What I'm going to say is kind of overplayed but it's basically true...it's all about wanting what you've got.
I'm very grateful to have had gymnastics in my life. I kept going through my senior year and for various reasons it didn't really work out to continue at the NCAA level. I really don't like competing personally and was very stressed out from about age 12 onwards (basically when I started competing...started a little late)...although I love gymnastics and progressed fast and performed relatively well in practice, I'm not much of a competitor. Until a certain level I did relatively well in competitions simply because the skills came pretty easily. Through level 8 I could absorb the few mistakes I'd make. Then when the routines got more complicated, so to speak, it just became a lot harder for me, and it seemed like any possible mistake, I would make it in a meet, whether I'd ever had that problem before in practice or not.
I enjoy working out and coaching now, a lot. I thought I would be disappointed in myself for not reaching that "gold standard" but at some point I realized I couldn't make myself something I'm not. If it hadn't happened by then, nothing was going to click and make me a different gymnast. It was time to let that chapter of my life go. Far from being disappointed, I was almost immediately relieved in a lot of ways. There's nothing inherently better about one level of gymnastics than another. It's all about the individual situation.
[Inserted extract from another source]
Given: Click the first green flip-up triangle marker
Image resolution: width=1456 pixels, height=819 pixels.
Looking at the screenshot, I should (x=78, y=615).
The problem with gymnastics is that it's going to end somewhere for everyone. It doesn't matter where, but what I am going to say, for almost everyone, you will somehow be disappointed at least briefly. I have heard the SAME STORY from girls who quit all along the ways, from level 6 to international elite. There's always something that will feel raw and left undone and you will never feel like you're finished. But you can leave and go on and start another chapter and enjoy gymnastics in other ways. I feel like I know some people who feel stuck on a certain path and what they're trying to get isn't there...you have to accept there's no perfect finishing place and like everything in life, it's a huge mistake to think "if I just had this, I would be happy." You will most likely still be unhappy, but just with whatever it is you didn't have before. This is hard to come to terms with in your early adult life as reality hits. Honestly, lots of things are possible and life can really be whatever you want to make it...but some things aren't possible. And some things aren't right or realistic for everyone.